ISPs often provide caching recursive DNS services (DNS resolvers) for a large number of their customers. As a result, ISPs are a crucial step in ensuring that the chains of trust created by DNSSEC are actually used. This is known as DNSSEC validation. The most important benefit of DNSSEC validation is that it protects users effectively against forged DNS responses.
Registrants can elect to operate their own domain name system or they can delegate this responsibility to a third party called a ‘DNS Operator’. A DNS Operator could be the Registrar for the domain, a Registrar who does not manage the domain, a hosting provider, an ISP, or some other third party that offers DNS management services.
DNSSEC Friendly identifies Registrar’s that meet a higher level of service relative to offering DNSSEC services in the .ZA space. ZADNA recommends that Registrants looking to deploy DNSSEC look for Registrars who are DNSSEC Friendly.
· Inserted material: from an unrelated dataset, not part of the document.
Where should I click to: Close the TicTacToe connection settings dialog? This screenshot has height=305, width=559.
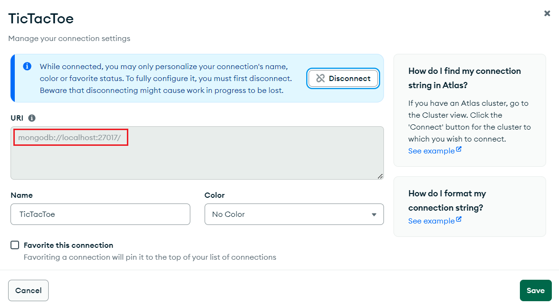547,13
DNSSEC introduces the following new DNS records: DNSKEY, DS, RRSIG, NSEC and NSEC3.
The DNSKEY record contains the public part of a cryptographic key used to sign records in a zone. It usually lives within the zone for a domain name.
The DS record contains a cryptographic digest, a unique digital representation or ‘fingerprint’, of a zone’s DNSKEY and is included in the parent zone. In the case of a domain under .org.za the DNSKEY is created, then the corresponding DS record is generated and sent to the Registry to be included in the .org.za zone.
The RRSIG records contain the cryptographic signatures for the DNS data. The NSEC and NSEC3 records are used to provide Authenticated Denial of Existence.
The .ZA Registry Services (ZADNA) has developed a DNSSEC Practice Statement (DPS). It defines the operational procedures for the management of DNS Security Extensions (DNSSEC) in the South Africa top-level domain (.ZA) and second level domains under .ZA.
It draws on the Internet Engineering Task Force (IETF) I-D for DNSSEC Practices Statement construction, but has a number of significant differences to keep the .ZA DPS appropriate for .ZA.
NIC.ZA is intended for use by ZADNA to provide basic information about the .ZA namespace, including SLDs, Registry Operators, Registrars, Policies, Procedures, DNSSEC information and nameserver infrastructure.